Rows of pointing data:
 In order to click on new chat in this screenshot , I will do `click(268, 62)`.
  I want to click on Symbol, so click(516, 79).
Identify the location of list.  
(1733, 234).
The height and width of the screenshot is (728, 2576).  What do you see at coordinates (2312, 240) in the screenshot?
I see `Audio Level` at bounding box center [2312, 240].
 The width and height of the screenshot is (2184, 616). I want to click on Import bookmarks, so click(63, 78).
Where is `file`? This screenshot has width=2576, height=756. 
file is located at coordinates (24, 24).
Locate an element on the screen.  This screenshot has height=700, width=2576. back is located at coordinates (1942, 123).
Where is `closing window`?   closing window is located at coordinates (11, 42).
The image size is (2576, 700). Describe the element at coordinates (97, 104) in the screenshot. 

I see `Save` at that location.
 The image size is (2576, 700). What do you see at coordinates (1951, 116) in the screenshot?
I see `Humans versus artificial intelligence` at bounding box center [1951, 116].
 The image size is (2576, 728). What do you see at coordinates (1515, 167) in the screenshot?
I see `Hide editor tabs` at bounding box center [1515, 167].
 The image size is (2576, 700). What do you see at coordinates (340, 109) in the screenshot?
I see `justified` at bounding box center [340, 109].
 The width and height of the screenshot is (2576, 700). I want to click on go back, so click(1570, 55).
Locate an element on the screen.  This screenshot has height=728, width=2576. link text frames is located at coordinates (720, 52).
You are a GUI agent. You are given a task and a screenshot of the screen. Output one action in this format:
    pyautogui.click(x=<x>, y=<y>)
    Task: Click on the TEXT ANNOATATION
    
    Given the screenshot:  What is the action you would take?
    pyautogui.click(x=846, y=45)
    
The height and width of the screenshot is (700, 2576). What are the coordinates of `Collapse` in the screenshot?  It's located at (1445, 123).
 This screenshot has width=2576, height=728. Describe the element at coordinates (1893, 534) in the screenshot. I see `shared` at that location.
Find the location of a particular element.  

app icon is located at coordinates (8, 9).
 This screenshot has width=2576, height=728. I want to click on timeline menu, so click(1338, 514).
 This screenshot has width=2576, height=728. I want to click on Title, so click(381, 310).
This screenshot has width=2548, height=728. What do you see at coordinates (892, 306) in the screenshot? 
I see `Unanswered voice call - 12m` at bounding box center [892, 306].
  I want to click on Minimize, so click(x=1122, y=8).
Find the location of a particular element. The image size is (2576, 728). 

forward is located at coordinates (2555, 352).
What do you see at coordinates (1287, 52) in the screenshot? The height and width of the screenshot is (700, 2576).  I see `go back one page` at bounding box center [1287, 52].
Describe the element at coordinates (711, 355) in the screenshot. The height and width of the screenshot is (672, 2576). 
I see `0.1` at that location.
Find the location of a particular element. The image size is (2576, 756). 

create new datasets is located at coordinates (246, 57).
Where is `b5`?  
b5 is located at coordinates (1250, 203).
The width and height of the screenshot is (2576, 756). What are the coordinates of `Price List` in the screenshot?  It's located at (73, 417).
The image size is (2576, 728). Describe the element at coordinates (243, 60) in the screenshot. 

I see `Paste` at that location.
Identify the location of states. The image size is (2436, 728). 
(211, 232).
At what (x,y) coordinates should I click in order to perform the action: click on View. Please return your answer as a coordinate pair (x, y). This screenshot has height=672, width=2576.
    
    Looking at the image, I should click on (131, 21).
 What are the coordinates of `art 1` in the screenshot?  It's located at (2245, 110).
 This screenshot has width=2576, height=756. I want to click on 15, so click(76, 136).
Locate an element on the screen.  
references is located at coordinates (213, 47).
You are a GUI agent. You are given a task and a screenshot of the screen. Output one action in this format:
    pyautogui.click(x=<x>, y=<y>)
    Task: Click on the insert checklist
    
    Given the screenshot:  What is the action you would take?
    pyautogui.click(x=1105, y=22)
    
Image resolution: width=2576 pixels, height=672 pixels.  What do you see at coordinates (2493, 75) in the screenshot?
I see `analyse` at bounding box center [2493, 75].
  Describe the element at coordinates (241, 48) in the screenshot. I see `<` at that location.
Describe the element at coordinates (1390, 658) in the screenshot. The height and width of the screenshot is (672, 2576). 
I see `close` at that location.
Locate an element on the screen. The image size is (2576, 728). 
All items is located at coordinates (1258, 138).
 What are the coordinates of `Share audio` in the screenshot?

→ **TO DO**: Count the lines of the listing above that contain the string "file". Reply with the number only.

→ **ANSWER TO THIS PROBLEM**: 2